Supplied text:
......
The bombing of the Bezuidenhout () took place on 3 March 1945, when the Royal Air Force mistakenly bombed the Bezuidenhout neighbourhood in the Dutch city of The Hague.

Bombing
On the morning of 3 March 1945, medium and light bombers of the North American B-25 Mitchell and Douglas Boston types from No. 137 and No. 139 wings of the Second Tactical Air Force took off from Melsbroek near Brussels and Vitry in Northern France.

The British bombers were intended to bomb the Haagse Bos ("Forest of the Hague") district where the Germans had installed V-2 launching facilities that had been used to attack English cities. However, the pilots were issued with the wrong coordinates so the navigational instruments of the bombers had been set incorrectly, and combined with fog and clouds which obscured their vision, the bombs were instead dropped on the Bezuidenhout residential neighbourhood. All bombs missed the  x  forest target (Haagse Bos) by more than  ("incorrect allowance for the wind"/"map-reading error") and hit the Bezuidenhout neighbourhood instead.
......
Supplied data:
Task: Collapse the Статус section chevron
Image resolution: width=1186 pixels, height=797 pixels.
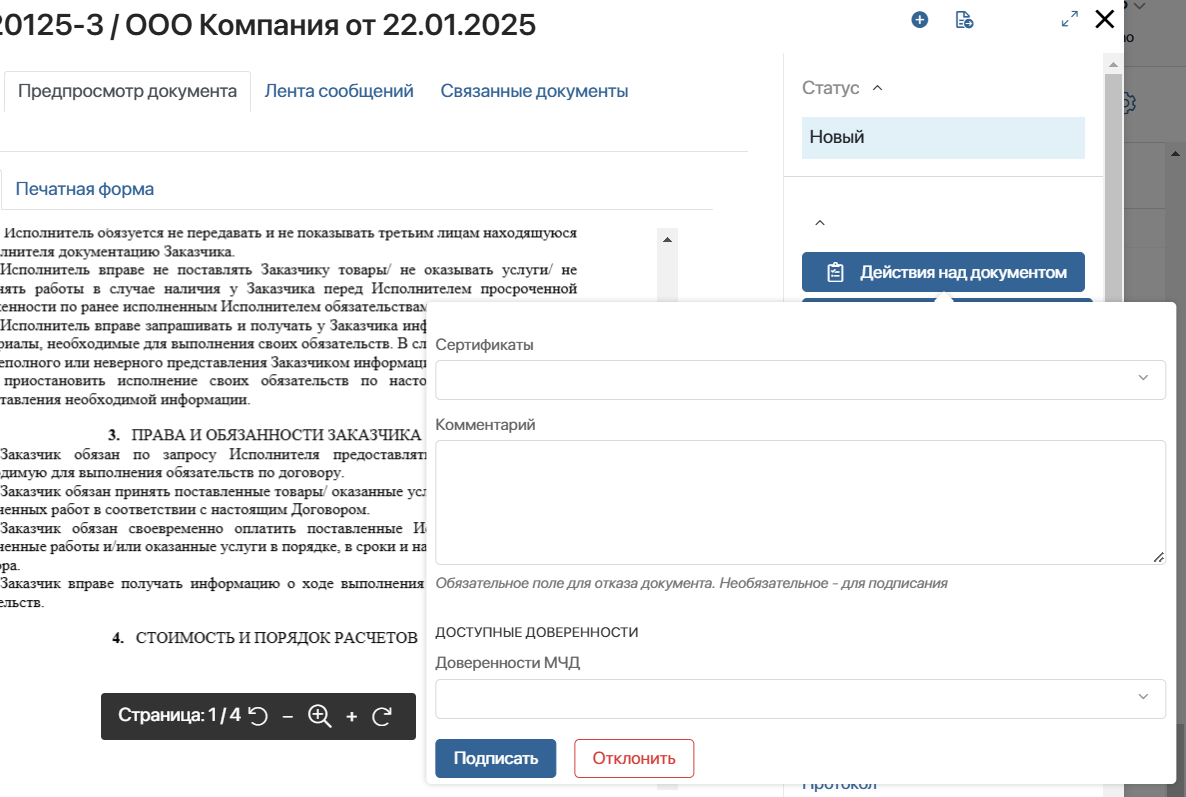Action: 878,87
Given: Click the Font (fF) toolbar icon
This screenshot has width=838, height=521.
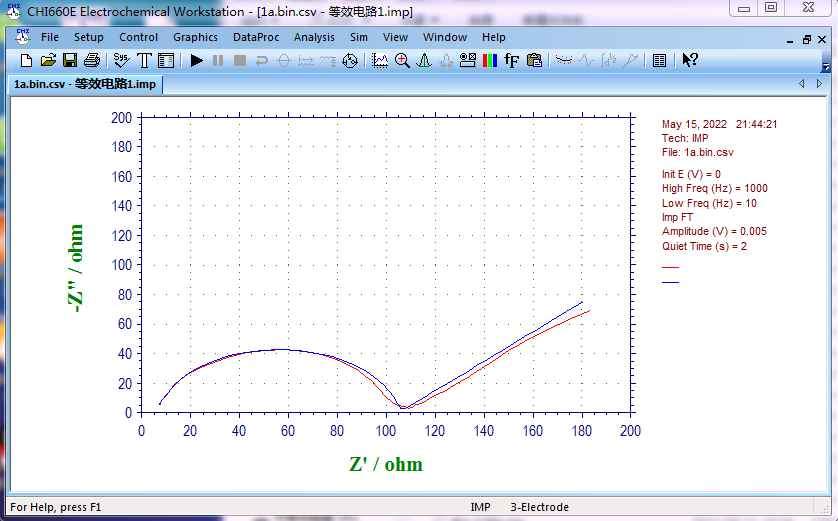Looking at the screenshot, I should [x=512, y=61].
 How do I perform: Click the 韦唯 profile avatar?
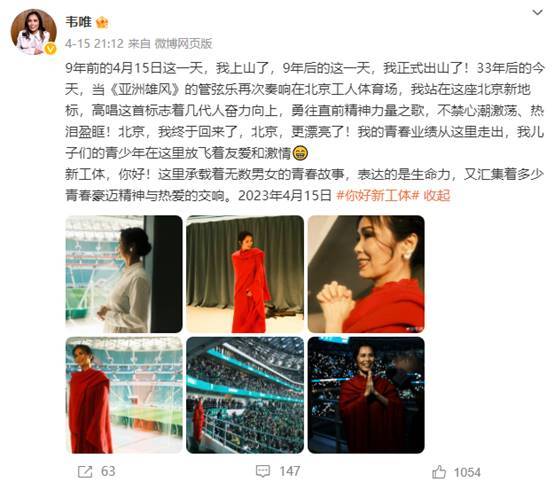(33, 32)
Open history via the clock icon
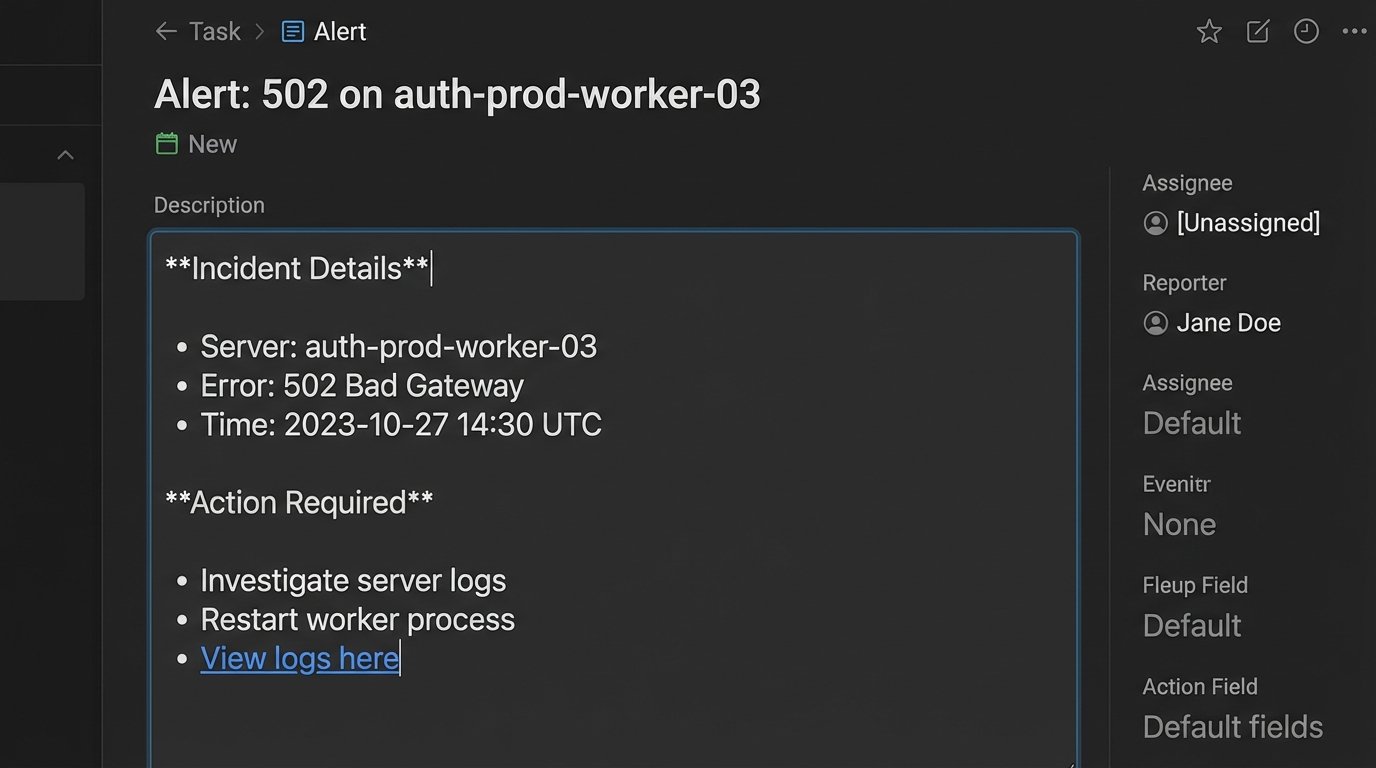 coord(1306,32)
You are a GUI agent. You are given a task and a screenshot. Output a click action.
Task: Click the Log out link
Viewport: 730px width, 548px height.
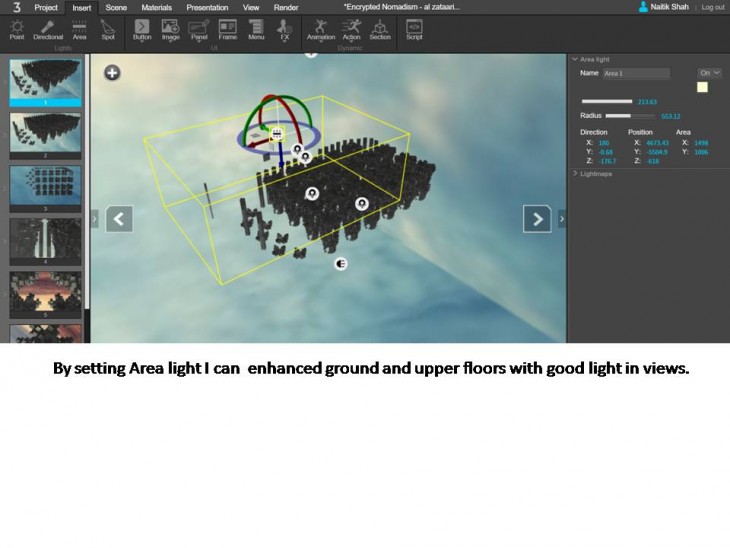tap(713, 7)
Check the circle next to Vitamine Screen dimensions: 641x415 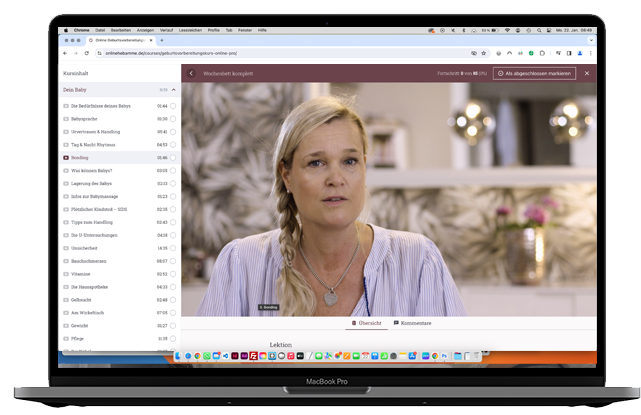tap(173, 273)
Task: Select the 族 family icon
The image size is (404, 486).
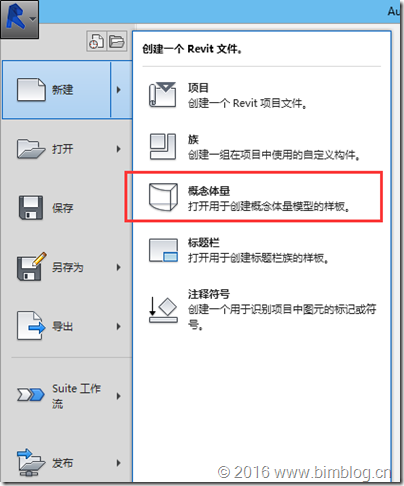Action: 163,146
......
Try it:
Continue the account of the Bezuidenhout bombing above, starting right after its last sentence.

Exercise result:
Between 8 and 9 o'clock in the morning the bombers dropped 67 tonnes of high explosive bombs on the Bezuidenhout, wreaking widespread destruction. At the time, the neighbourhood was more densely populated than usual with evacuees from The Hague and Wassenaar; tens of thousands were left homeless and had to be quartered in the Eastern and Central Netherlands.

Response
Due to insufficient fire engines and firemen (as many of them had been either called up for forced labour in German industry or had gone into hiding to prevent being signed up) the resulting fire was largely unchecked, killing 511 people, including eight firemen.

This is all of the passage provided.